**Your instructions**. Retype the lines starting at the line that contains "has height=803, width=1512." and ending at the last line of the records.
** START Input records **
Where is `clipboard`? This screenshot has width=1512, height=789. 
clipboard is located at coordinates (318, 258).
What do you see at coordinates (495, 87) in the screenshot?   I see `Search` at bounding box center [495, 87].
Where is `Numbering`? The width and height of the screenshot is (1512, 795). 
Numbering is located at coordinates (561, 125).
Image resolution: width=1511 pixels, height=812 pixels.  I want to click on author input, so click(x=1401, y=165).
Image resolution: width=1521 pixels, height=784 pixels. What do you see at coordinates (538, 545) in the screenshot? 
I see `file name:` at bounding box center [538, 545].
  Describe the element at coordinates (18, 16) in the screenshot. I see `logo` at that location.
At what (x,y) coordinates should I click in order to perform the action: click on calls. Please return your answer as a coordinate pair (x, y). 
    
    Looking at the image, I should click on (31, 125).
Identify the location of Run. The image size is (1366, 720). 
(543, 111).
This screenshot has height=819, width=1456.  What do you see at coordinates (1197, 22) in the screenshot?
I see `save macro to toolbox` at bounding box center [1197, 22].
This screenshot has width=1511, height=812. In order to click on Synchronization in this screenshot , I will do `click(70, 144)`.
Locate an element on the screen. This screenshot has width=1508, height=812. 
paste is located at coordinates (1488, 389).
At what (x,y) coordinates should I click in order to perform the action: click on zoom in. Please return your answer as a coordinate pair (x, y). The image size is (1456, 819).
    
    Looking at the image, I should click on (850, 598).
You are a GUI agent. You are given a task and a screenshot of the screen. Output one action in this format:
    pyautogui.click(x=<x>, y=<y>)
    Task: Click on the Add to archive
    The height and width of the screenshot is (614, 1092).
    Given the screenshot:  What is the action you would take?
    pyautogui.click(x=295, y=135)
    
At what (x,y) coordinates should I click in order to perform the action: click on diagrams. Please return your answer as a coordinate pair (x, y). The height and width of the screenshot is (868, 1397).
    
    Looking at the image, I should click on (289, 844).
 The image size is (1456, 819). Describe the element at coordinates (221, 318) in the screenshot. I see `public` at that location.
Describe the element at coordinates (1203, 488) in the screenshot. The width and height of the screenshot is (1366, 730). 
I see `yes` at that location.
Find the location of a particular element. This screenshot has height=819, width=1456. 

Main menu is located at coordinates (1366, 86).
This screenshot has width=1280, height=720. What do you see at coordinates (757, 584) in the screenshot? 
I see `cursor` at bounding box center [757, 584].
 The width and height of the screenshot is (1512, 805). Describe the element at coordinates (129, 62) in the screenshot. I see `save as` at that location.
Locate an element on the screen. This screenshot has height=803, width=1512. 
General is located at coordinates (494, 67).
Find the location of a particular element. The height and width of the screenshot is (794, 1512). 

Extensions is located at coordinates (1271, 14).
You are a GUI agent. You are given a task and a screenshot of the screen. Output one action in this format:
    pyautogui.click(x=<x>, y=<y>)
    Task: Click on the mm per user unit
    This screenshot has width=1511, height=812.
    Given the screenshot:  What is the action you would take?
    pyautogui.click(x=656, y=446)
** END Input records **
**Written answer**.
Locate an element on the screen. This screenshot has height=803, width=1512. 
General is located at coordinates (494, 67).
Find the location of a particular element. The height and width of the screenshot is (794, 1512). 

Extensions is located at coordinates (1271, 14).
You are a GUI agent. You are given a task and a screenshot of the screen. Output one action in this format:
    pyautogui.click(x=<x>, y=<y>)
    Task: Click on the mm per user unit
    This screenshot has width=1511, height=812.
    Given the screenshot:  What is the action you would take?
    pyautogui.click(x=656, y=446)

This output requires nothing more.